Extracted data entries:
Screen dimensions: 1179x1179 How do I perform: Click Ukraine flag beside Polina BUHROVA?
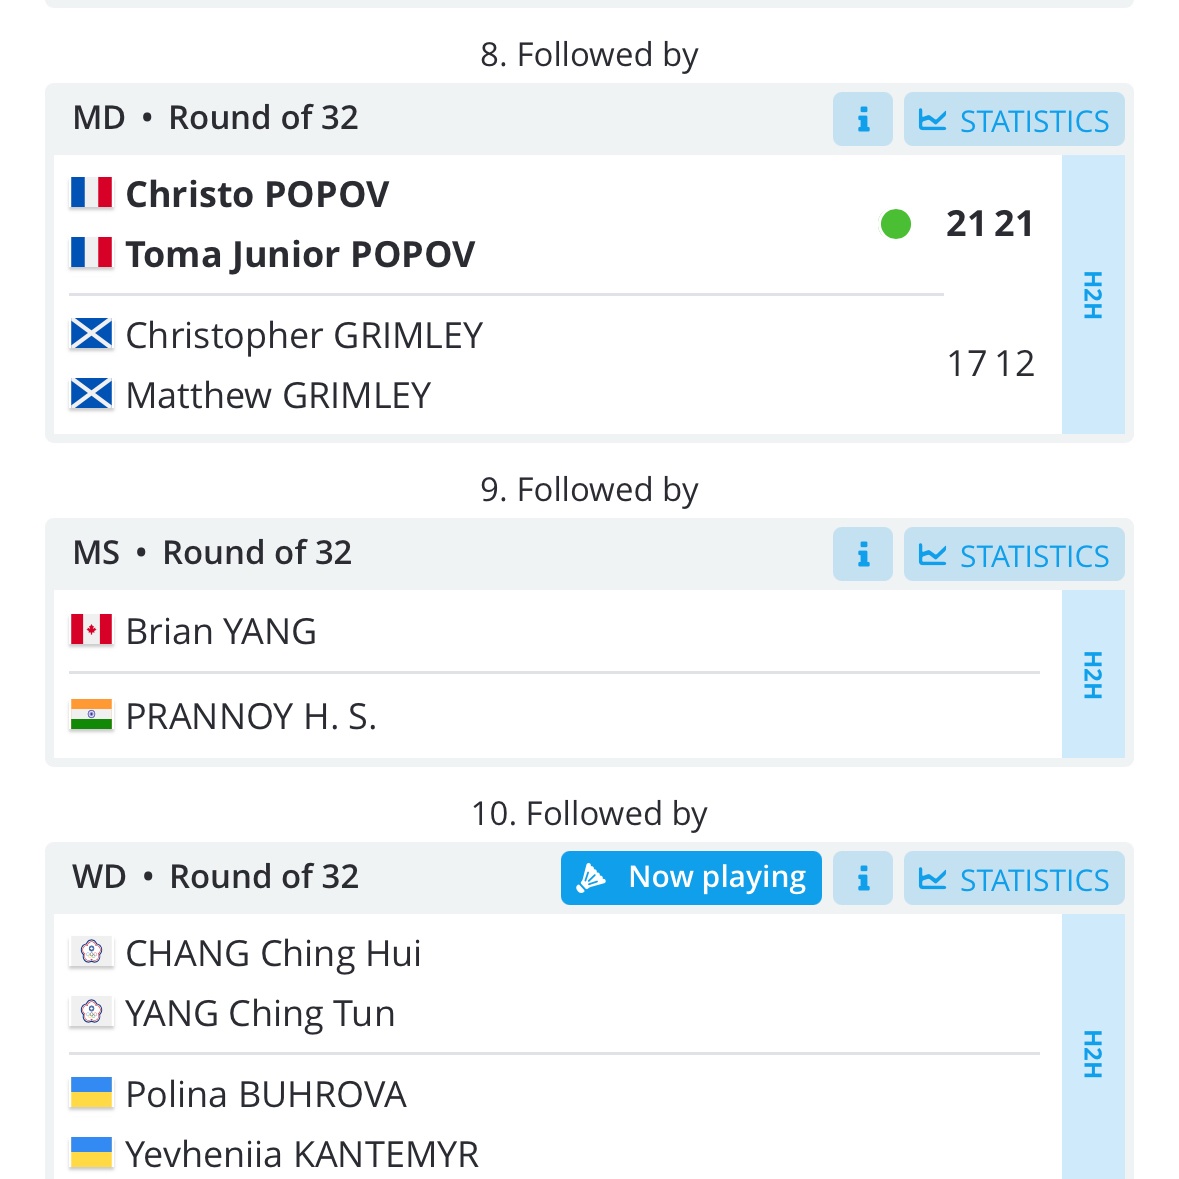tap(91, 1093)
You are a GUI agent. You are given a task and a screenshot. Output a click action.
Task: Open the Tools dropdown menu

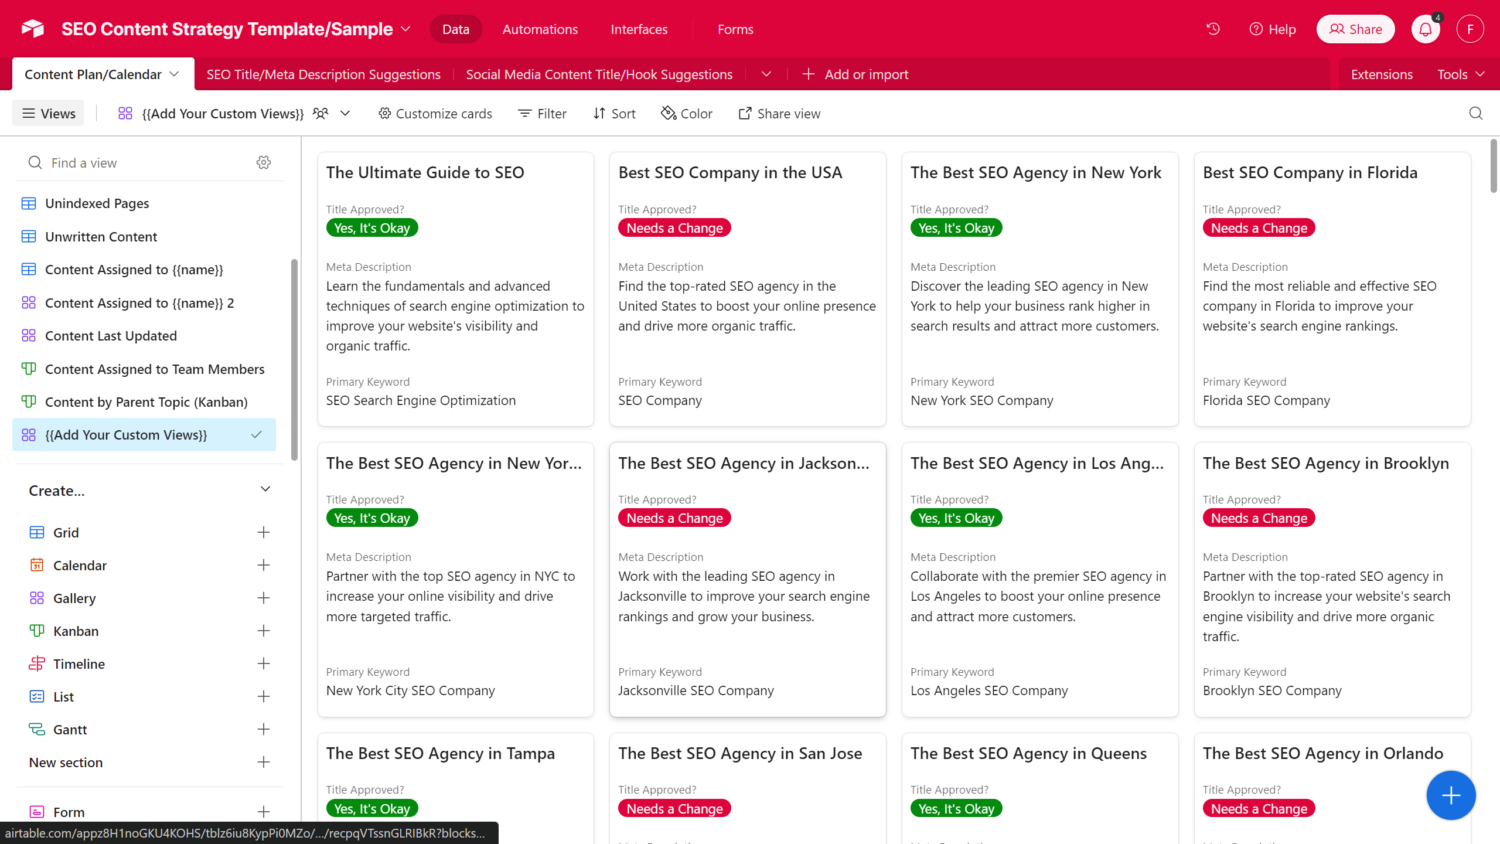click(x=1460, y=74)
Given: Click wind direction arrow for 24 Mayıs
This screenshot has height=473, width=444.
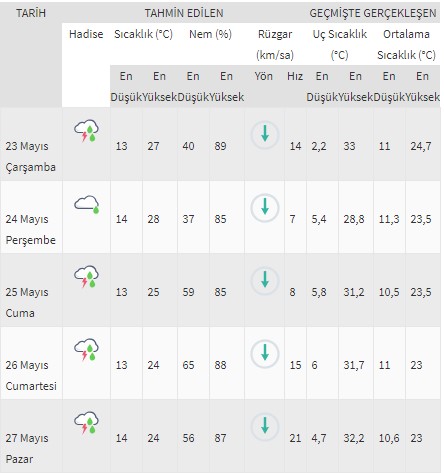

# What you should do:
Give back the full data exactly as it reads, but drop the pictures.

# Task output:
Screen dimensions: 1179x1179 How do I perform: Click Ukraine flag beside Polina BUHROVA?
tap(91, 1093)
You are a GUI agent. You are given a task and a screenshot. Output a click action.
Task: Open the Tools dropdown menu

click(x=1460, y=74)
Given: Click wind direction arrow for 24 Mayıs
This screenshot has height=473, width=444.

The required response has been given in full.